* _記述問題 A_
クレーンの撮影装置に関する抜粋に出てくる段落番号(【】で囲まれたもの)をすべて挙げてください。

図1では、撮影装置3の撮影範囲を一点鎖線で示している。撮影装置3はクレーン30のブーム31の上下方向の傾斜角度θが変更された場合にも、撮影方向が下向きに維持される構成にする。この実施形態では、ブーム31の先端部31aに撮影装置3の撮影方向を下向きに維持する回動機構3aを設けている。この実施形態の撮影装置3は、予め設定した一定のズーム倍率で撮影する構成になっている。
【0016】
図2は、撮影装置3によって取得される撮影画像データ20を例示している。撮影装置3によって取得された撮影画像データ20は、演算装置5に逐次入力される。この実施形態では、撮影装置3によって取得された撮影画像データ20が、演算装置5に無線通信で送信される構成になっている。ブーム31の先端部31aに既設のクレーンカメラが設けられている場合には、そのクレーンカメラを撮影装置3として使用することもできる。既設のクレーンカメラとは別に撮影装置3を設けることもできる。なお、図中の撮影画像データ20では、吊ワイヤ32を省略している。
【0017】
吊体用ターゲット2は、吊体33に設ける目印である。この実施形態では、吊体用ターゲット2として、吊体33の上部の一箇所に吊体用標識2aを付設している。吊体用標識2aは、板状部材やシート状部材に目印となる図形や文字が付されたものである。
【0018】
図2に例示するように、この実施形態では平面視で円形の吊体用標識2aを使用している。この吊体用標識2aは、円を十字に四分割した図形を有し、その図形の隣り合う区画どうしが異なる色で彩色されたデザインになっている。吊体用標識2aの形状や図形のデザイン、色彩などはこの実施形態に限定されず、他にも様々な構成にすることができる。例えば、吊体用標識2aは、四角形を十字に四分割したデザインなどにすることもできる。

記録:
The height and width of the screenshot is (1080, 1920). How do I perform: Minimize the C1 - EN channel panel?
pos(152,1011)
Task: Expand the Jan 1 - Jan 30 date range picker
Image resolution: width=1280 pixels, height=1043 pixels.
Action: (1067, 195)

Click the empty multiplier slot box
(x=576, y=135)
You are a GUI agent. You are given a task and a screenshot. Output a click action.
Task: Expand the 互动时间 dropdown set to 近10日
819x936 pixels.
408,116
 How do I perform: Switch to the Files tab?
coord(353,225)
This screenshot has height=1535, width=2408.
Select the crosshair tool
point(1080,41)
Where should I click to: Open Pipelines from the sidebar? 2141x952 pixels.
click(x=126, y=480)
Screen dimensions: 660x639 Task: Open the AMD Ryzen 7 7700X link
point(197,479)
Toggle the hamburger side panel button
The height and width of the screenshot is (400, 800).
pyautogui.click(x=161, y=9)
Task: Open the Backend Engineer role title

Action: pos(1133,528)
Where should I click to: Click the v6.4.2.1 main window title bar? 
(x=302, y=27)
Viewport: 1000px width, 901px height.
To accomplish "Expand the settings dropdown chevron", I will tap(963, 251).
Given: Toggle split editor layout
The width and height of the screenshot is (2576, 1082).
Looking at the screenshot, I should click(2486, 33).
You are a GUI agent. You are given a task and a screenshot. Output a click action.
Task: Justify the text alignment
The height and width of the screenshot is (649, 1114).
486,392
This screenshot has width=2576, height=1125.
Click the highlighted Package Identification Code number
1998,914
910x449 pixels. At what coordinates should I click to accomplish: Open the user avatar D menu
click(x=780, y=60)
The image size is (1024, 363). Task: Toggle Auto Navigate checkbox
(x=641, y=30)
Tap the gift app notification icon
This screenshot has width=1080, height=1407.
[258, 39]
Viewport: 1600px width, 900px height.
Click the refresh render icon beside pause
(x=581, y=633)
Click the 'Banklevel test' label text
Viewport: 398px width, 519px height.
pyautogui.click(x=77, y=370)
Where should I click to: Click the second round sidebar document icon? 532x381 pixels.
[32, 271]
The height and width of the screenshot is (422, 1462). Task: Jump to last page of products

* _記述問題 B_
記録のうち、「This screenshot has width=2576, height=1125.」を含む行から記録の末尾までを、一字一句違えずに書き写してください。

* _演習結果 A_
【0016】、【0017】、【0018】

* _演習結果 B_
This screenshot has width=2576, height=1125.
Click the highlighted Package Identification Code number
1998,914
910x449 pixels. At what coordinates should I click to accomplish: Open the user avatar D menu
click(x=780, y=60)
The image size is (1024, 363). Task: Toggle Auto Navigate checkbox
(x=641, y=30)
Tap the gift app notification icon
This screenshot has width=1080, height=1407.
[258, 39]
Viewport: 1600px width, 900px height.
Click the refresh render icon beside pause
(x=581, y=633)
Click the 'Banklevel test' label text
Viewport: 398px width, 519px height.
pyautogui.click(x=77, y=370)
Where should I click to: Click the second round sidebar document icon? 532x381 pixels.
[32, 271]
The height and width of the screenshot is (422, 1462). Task: Jump to last page of products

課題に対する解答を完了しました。